Though I’m not sure why you still don’t think this is a good plan. Yes, eventually the AI might discover the reward button but I think TurnTrout’s argument is that the AI would have learned stable values around whatever was rewarded while the reward button was hidden (e.g. completing the task) and it wouldn’t want to change its values for the sake of goal-content integrity:
Though maybe the AI would just prefer the button when it finds it because it yields higher reward.
For example, if you punish cheating on tests, students might learn the value “cheating is wrong” and never cheat again or form a habit of not doing it. Or they might temporarily not do it until there is an opportunity to do it without negative consequences (e.g. the teacher leaves the classroom).
I also agree that “intrinsic” and “instrumental” motivation are more useful categories than “intrinsic” and “extrinsic” for the reasons you described in your comment.
After spending some time chatting with Gemini I’ve learned that a standard model-based RL AGI would probably just be a reward maximizer by default rather than learning complex stable values:
The values of humans seem to go beyond maximizing reward and include things like preserving personal identity, self-esteem and maintaining a connection between effort and reward which makes the reward button less appealing than it would be to a standard model-based RL AGI.
Thanks!
I’m inclined to disagree, but I’m not sure what “standard” means. I’m thinking of future (especially brain-like) model-based RL agents which constitute full-fledged AGI or ASI. I think such AIs will almost definitely have both “a model of its own values and how they can change” and “a meta-preference for keeping its current values stable, even if changing them could lead to more “reward” as defined by its immediate reward signal.”.

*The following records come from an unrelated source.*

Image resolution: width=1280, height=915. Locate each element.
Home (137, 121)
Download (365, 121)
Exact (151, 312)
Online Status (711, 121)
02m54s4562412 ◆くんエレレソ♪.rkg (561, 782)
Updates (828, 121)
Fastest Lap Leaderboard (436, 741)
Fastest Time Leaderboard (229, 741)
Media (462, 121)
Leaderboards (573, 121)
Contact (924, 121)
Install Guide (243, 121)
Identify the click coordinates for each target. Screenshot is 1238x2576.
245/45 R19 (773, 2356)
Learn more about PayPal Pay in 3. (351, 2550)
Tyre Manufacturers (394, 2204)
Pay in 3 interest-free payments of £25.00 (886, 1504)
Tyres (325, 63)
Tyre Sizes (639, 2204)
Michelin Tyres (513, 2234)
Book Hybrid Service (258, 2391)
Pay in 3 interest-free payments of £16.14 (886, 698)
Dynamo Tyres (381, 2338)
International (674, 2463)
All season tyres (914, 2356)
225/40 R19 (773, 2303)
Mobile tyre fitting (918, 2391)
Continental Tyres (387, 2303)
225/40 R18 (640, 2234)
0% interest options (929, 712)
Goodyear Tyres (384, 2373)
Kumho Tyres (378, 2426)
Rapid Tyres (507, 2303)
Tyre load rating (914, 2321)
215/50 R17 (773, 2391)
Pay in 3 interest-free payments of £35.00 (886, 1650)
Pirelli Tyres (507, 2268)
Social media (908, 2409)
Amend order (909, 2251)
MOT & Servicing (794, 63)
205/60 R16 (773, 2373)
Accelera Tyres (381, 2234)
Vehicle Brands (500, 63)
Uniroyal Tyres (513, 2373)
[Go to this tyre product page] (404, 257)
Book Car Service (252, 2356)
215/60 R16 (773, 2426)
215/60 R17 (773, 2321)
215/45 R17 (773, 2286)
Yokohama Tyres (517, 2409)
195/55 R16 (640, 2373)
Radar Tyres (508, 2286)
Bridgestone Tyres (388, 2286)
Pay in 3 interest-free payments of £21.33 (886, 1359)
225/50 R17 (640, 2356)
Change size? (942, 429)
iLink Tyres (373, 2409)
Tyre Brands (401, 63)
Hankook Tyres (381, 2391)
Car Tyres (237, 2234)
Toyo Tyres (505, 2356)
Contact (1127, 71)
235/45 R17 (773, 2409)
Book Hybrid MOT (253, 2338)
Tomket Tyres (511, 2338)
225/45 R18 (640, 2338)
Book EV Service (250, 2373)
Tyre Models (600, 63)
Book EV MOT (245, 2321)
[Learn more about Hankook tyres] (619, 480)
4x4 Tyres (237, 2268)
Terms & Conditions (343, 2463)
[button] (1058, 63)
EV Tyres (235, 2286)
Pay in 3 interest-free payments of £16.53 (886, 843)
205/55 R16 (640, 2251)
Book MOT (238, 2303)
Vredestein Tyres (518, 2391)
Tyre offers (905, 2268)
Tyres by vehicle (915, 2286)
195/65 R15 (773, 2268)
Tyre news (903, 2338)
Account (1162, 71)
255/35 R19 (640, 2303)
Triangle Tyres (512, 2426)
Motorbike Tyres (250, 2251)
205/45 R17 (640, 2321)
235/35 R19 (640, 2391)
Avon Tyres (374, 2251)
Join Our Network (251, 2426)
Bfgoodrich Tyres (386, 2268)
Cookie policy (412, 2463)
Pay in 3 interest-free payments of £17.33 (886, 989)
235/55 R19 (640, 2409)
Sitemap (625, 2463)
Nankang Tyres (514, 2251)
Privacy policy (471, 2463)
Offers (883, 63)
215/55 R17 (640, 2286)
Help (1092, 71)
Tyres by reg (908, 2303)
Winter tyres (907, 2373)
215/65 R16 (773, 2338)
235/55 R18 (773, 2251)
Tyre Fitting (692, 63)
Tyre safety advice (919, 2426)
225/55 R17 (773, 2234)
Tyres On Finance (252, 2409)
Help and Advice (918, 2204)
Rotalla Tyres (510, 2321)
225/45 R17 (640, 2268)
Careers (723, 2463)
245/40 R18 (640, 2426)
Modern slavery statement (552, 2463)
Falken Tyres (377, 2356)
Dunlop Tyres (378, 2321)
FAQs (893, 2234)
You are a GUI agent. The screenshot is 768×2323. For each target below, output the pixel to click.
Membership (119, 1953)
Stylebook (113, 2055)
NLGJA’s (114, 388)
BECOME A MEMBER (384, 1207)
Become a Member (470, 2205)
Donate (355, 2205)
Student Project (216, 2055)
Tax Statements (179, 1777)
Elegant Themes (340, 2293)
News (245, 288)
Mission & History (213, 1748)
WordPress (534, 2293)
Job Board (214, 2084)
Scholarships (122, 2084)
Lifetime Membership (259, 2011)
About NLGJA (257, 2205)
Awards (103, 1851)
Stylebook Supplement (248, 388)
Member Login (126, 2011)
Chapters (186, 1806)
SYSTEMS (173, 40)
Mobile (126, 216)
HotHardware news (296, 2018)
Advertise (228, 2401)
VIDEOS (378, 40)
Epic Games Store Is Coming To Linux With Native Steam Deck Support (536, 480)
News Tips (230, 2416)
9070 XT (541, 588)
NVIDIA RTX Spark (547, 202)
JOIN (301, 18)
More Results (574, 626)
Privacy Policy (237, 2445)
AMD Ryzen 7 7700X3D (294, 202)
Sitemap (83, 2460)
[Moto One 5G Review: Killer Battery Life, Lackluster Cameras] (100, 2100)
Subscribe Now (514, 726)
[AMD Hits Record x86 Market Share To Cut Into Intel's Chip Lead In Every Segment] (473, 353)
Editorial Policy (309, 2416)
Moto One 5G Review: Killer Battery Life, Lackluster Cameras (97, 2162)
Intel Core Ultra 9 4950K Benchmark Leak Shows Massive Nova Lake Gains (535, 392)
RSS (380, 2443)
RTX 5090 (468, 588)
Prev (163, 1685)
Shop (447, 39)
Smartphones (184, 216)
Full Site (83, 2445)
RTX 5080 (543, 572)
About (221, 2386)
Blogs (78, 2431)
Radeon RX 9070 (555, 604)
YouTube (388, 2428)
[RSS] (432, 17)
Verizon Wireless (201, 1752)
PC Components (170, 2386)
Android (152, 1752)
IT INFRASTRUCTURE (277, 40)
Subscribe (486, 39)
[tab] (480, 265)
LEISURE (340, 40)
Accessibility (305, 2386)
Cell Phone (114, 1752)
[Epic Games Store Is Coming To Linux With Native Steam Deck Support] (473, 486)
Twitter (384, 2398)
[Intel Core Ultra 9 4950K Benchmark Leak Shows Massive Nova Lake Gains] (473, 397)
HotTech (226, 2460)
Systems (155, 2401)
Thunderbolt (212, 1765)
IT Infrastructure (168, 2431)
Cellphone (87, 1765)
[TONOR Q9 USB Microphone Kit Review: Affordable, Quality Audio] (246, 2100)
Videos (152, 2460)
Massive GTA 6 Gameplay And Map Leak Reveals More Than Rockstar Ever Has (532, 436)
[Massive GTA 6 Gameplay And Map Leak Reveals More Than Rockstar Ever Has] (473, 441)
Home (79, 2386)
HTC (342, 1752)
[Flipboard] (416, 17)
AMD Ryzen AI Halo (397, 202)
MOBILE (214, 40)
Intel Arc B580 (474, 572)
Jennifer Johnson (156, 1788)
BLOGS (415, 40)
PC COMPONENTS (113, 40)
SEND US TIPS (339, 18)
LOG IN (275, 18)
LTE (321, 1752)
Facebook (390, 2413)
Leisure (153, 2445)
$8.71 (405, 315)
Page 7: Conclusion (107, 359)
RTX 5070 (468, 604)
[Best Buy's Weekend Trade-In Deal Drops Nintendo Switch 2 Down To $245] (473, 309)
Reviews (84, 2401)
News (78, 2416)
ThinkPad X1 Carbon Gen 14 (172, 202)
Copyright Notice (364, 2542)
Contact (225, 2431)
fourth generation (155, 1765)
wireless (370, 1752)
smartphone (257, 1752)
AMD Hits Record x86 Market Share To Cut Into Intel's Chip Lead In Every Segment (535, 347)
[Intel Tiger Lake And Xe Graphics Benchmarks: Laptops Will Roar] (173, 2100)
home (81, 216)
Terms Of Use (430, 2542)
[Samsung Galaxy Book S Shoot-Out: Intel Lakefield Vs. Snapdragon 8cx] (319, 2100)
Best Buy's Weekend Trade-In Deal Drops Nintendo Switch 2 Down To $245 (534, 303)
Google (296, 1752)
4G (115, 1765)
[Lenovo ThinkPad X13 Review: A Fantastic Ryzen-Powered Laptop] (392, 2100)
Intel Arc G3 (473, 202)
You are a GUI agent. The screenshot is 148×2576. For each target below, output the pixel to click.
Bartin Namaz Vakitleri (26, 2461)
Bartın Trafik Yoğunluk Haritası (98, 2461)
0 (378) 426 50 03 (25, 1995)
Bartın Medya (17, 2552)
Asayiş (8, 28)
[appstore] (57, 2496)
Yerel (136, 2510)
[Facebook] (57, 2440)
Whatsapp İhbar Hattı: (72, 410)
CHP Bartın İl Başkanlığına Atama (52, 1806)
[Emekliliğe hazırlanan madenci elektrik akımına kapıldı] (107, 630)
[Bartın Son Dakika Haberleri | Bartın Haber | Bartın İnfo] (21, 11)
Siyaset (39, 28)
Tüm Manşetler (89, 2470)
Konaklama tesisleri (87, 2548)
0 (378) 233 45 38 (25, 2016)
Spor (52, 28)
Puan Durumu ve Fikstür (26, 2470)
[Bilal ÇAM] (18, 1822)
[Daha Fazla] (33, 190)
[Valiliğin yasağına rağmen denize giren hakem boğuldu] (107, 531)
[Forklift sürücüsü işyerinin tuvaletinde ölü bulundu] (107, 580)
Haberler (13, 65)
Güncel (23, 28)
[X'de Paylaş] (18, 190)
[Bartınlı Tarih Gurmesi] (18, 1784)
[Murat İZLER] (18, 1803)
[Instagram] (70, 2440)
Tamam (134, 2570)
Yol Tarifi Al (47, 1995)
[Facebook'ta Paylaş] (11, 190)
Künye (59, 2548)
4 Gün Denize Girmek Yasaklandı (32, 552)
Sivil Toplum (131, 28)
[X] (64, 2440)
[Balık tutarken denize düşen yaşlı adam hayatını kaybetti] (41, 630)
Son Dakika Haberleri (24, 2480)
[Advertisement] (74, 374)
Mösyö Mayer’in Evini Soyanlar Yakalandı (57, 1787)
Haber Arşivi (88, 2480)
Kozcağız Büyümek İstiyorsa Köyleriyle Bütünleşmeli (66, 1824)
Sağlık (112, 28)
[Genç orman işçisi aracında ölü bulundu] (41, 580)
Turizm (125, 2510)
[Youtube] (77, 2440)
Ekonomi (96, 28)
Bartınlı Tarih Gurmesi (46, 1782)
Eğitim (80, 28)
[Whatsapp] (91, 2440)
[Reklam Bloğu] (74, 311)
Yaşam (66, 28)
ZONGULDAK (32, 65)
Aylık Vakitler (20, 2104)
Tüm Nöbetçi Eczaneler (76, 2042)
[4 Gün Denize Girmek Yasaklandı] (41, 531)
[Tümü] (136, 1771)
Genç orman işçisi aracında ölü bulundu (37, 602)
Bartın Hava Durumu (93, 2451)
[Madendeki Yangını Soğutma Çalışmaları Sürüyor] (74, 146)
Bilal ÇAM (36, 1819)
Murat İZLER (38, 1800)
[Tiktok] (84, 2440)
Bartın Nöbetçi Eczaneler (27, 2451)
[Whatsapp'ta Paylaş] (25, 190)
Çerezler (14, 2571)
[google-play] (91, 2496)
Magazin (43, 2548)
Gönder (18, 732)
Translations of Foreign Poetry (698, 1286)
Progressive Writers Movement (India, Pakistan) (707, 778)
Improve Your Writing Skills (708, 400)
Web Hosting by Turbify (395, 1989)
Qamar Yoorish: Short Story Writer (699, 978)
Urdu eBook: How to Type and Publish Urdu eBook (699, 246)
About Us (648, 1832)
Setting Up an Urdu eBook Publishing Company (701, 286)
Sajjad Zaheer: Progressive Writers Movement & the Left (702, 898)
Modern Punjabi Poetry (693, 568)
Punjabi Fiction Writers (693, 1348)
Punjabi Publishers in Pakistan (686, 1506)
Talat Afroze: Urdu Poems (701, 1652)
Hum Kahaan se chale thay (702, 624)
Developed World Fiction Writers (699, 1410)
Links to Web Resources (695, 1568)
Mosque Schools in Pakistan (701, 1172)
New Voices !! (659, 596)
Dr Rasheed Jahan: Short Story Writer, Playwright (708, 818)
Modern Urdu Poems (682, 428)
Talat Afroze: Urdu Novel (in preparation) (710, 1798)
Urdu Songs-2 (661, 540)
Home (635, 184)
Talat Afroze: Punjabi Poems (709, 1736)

To be clear, the premise of this post is that the AI wants me to press the reward button, not that the AI wants reward per se. Those are different, just as “I want to eat when I’m hungry” is different from “I want reward”. Eating when hungry leads to reward, and me pressing the reward button leads to reward, but they’re still different. In particular, “wanting me to press the reward button” is not a wireheading motivation, any more than “wanting to eat when hungry” is a wireheading motivation.
(Maybe I caused confusion by calling it a “reward button”, rather than a “big red button”?)
Will the AI also want reward per se? I think probably not (assuming the setup and constraints that I’m talking about here), although it’s complicated and can’t be ruled out.
If you don’t want to read all of Self-dialogue: Do behaviorist rewards make scheming AGIs?, here’s the upshot in brief. It is not an argument that the AGI will wirehead (although that could also happen). Instead, my claim is that the AI would learn some notion of sneakiness (implicit or explicit). And then instead of valuing “completing the task”, it and would learn to value something like “seeming to complete the task”. And likewise, instead of learning that misbehaving is bad, it would learn that “getting caught misbehaving” is bad.
Then the failure mode that I wind up arguing for is: the AGI wants to exfiltrate a copy that gains money and power everywhere else in the world, by any means possible, including aggressive and unethical things like AGI world takeover. And this money and power can then be used to help the original AGI with whatever it’s trying to do.
And what exactly is the original AGI trying to do? I didn’t make any strong arguments about that—I figured the world takeover thing is already bad enough, sufficient to prove my headline claim of “egregious scheming”. The goal(s) would depend on the details of the setup. But I strongly doubt it would lead anywhere good, if pursued with extraordinary power and resources.